[Records for locating the described items]
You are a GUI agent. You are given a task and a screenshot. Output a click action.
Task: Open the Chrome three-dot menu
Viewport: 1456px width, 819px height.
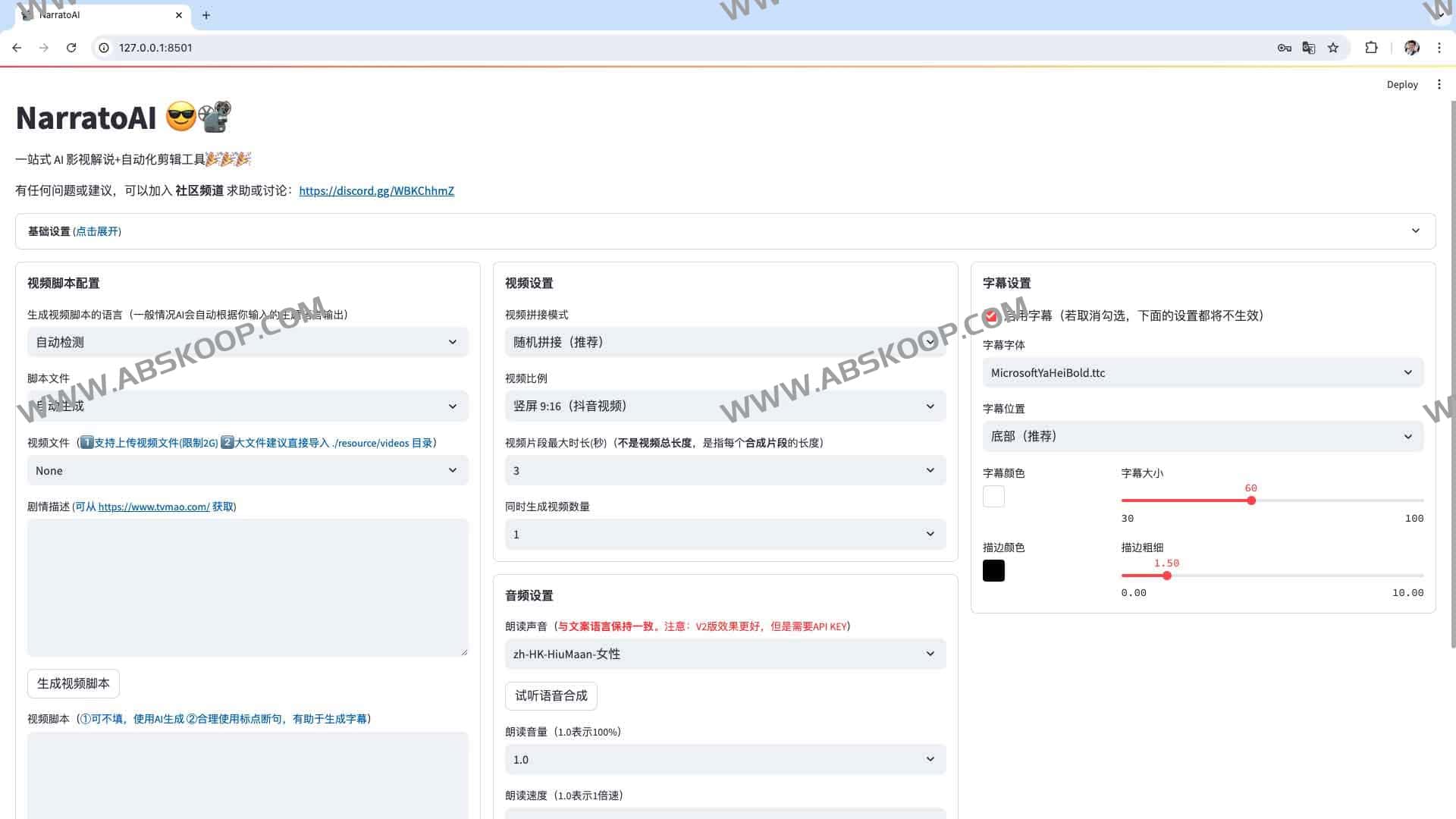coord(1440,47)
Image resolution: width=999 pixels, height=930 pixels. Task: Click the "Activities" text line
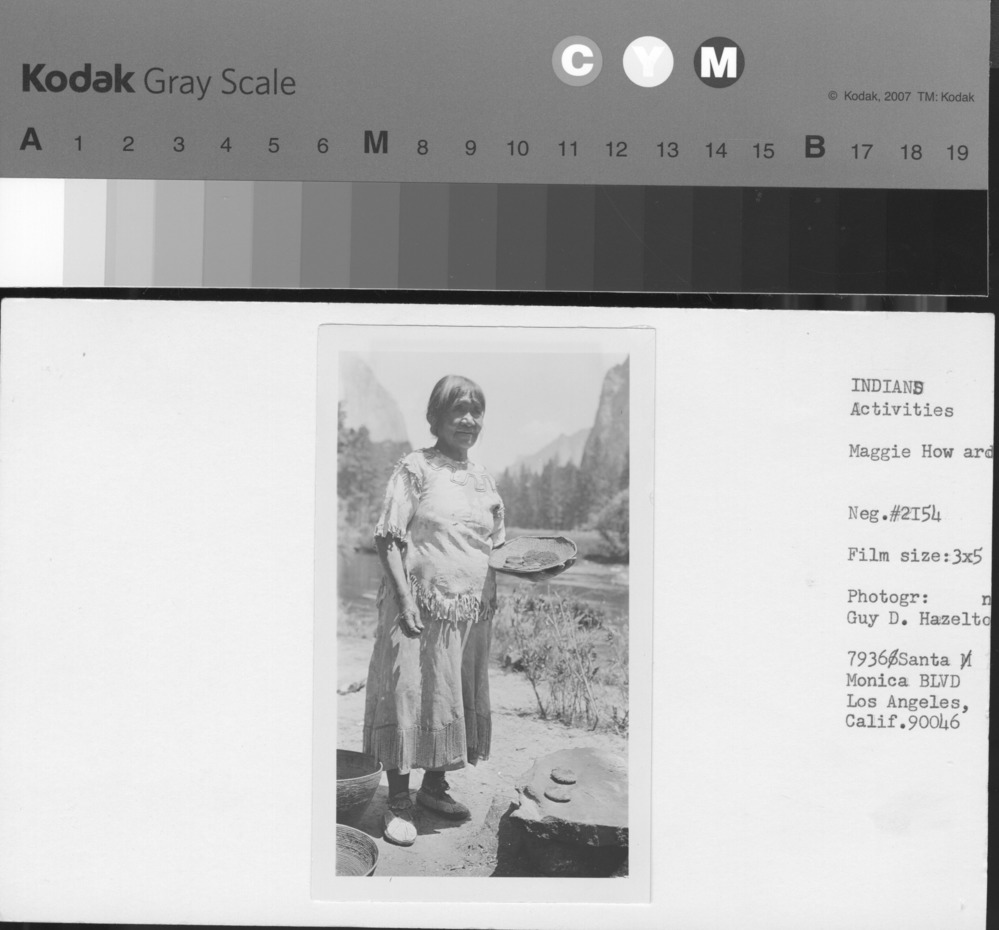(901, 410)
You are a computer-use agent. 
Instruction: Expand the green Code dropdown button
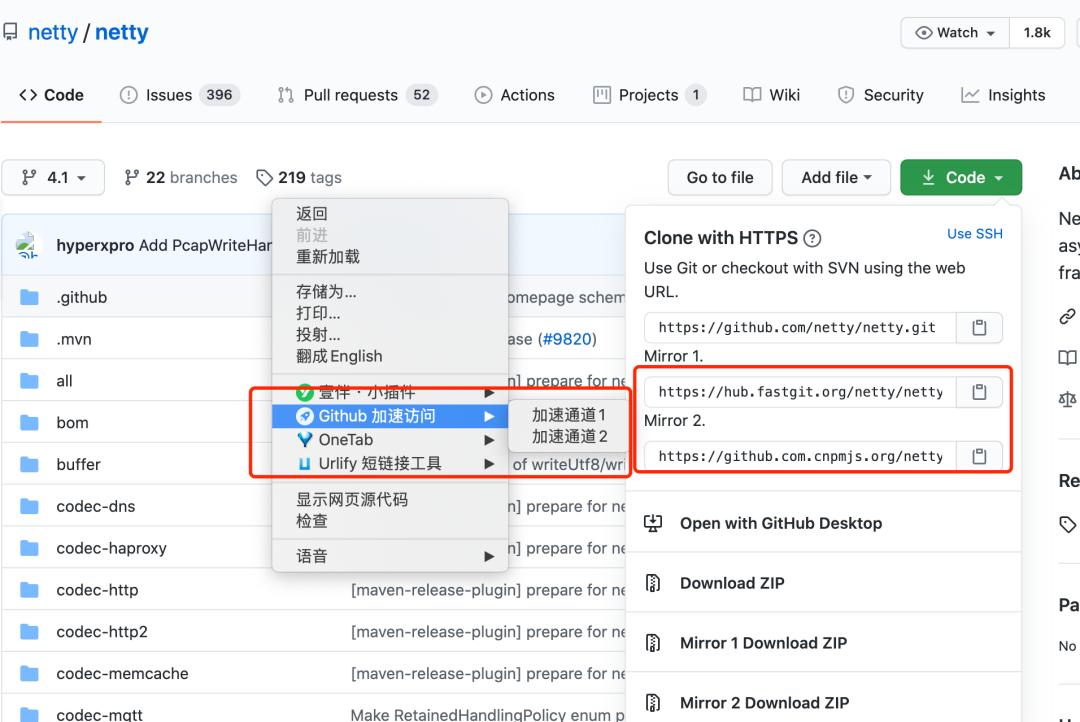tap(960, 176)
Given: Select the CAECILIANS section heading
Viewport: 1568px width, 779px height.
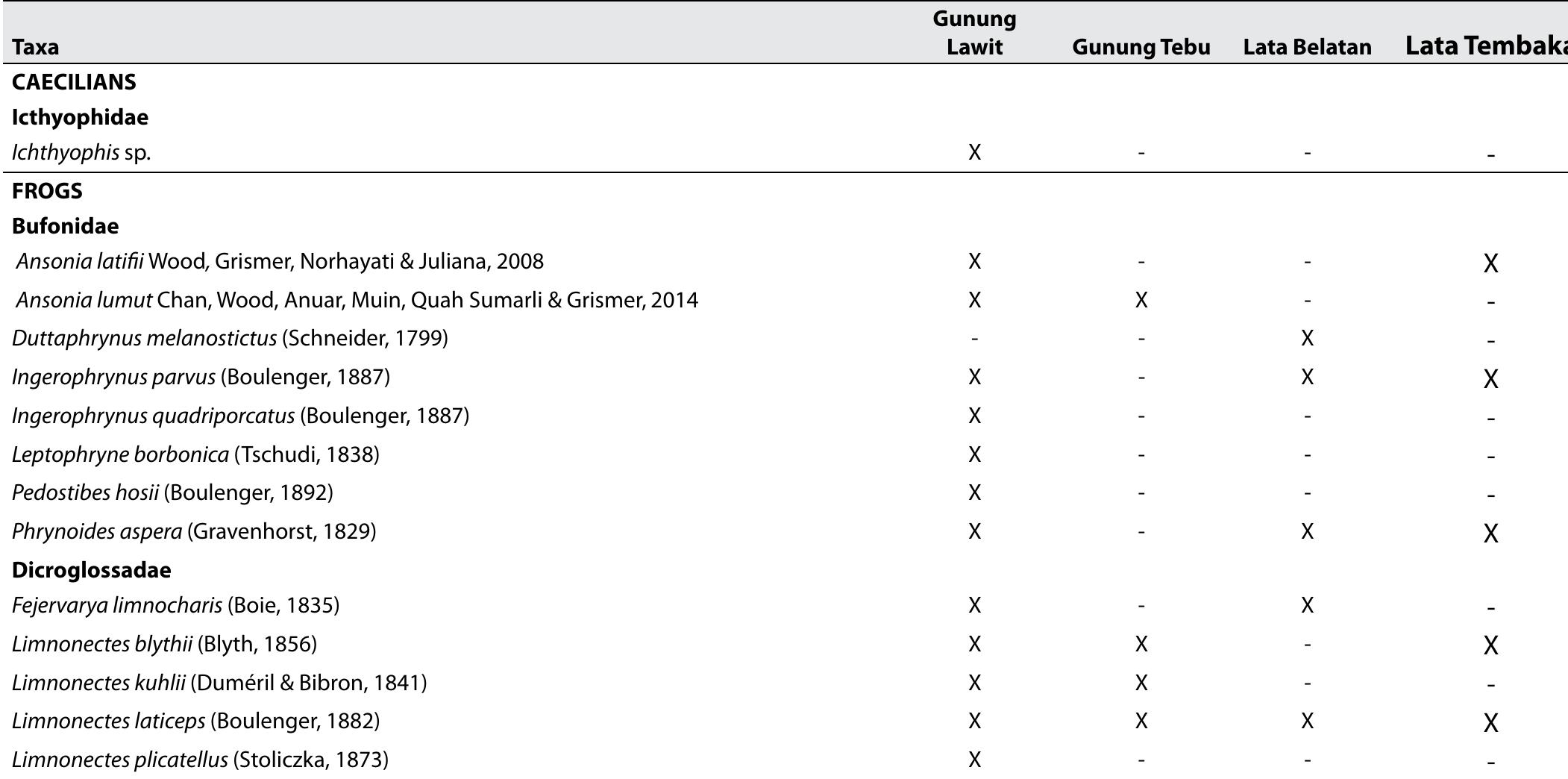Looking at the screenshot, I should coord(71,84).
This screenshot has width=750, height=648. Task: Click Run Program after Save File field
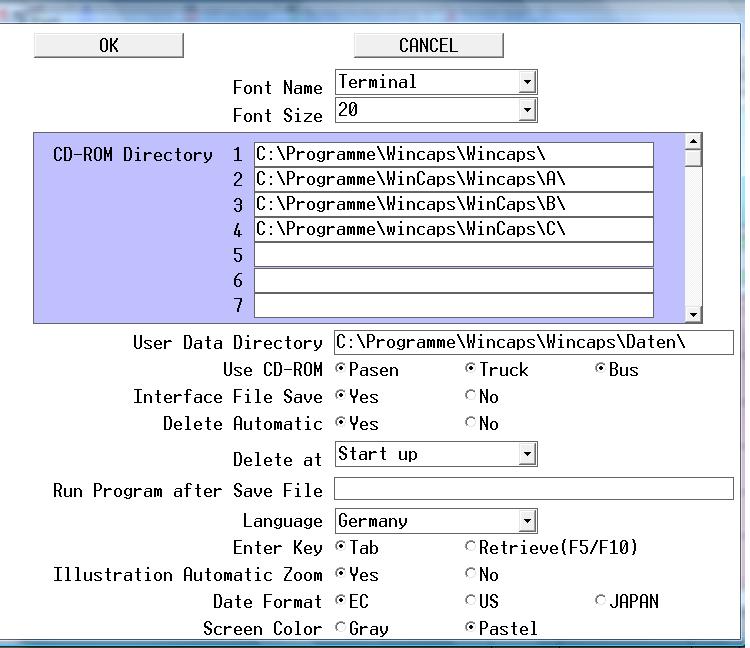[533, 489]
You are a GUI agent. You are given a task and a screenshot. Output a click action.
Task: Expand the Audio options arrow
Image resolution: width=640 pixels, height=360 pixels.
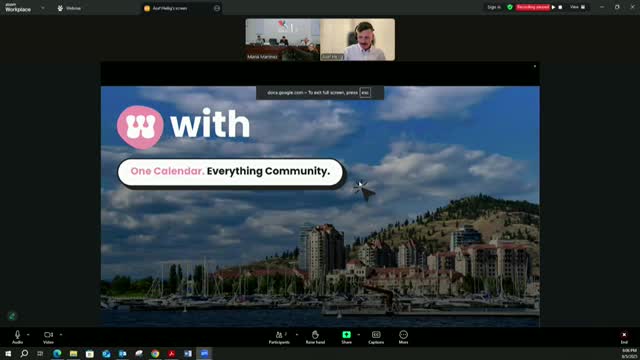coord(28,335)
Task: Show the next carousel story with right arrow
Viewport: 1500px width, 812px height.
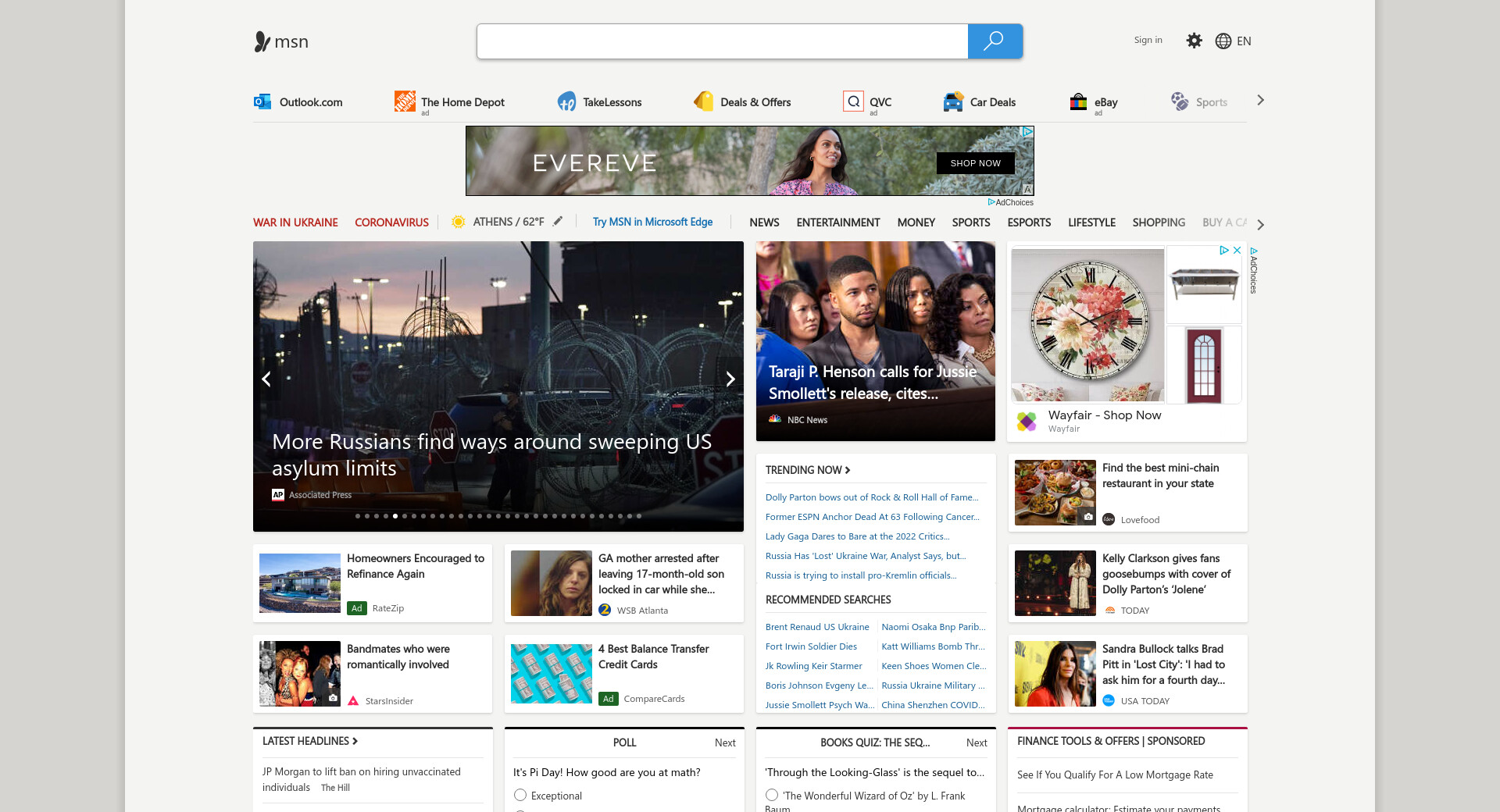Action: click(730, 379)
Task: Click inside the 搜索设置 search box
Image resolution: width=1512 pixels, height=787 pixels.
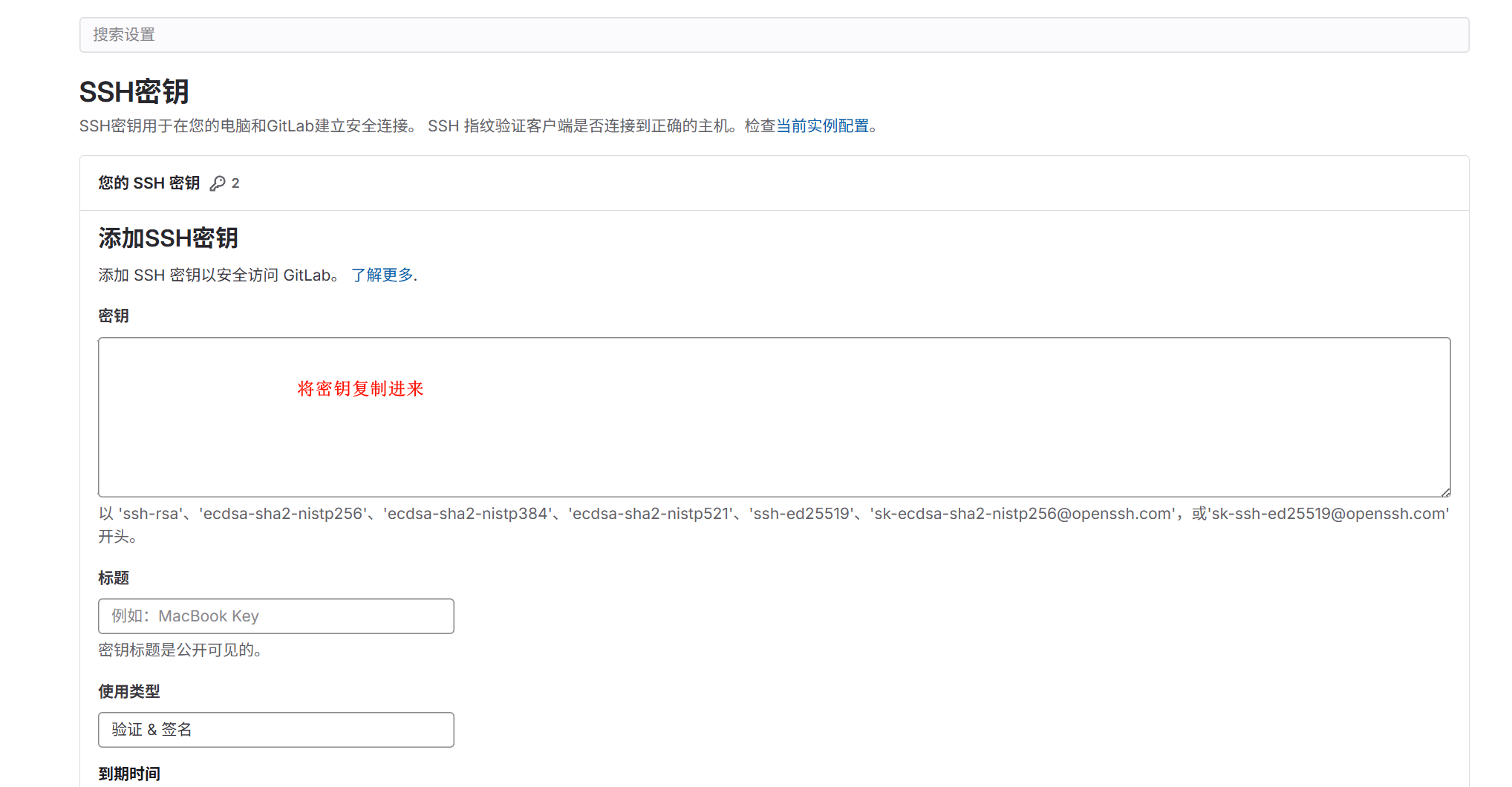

▶ WHAT IS NEEDED: Starting at the line containing "Task: Click inside the 搜索设置 search box" and continuing through the end of the records, rewrite those lines with "search box" changed to "text field" and nothing else altered. Leave the pictures out of your answer.

▶ WRITTEN ANSWER:
Task: Click inside the 搜索设置 text field
Image resolution: width=1512 pixels, height=787 pixels.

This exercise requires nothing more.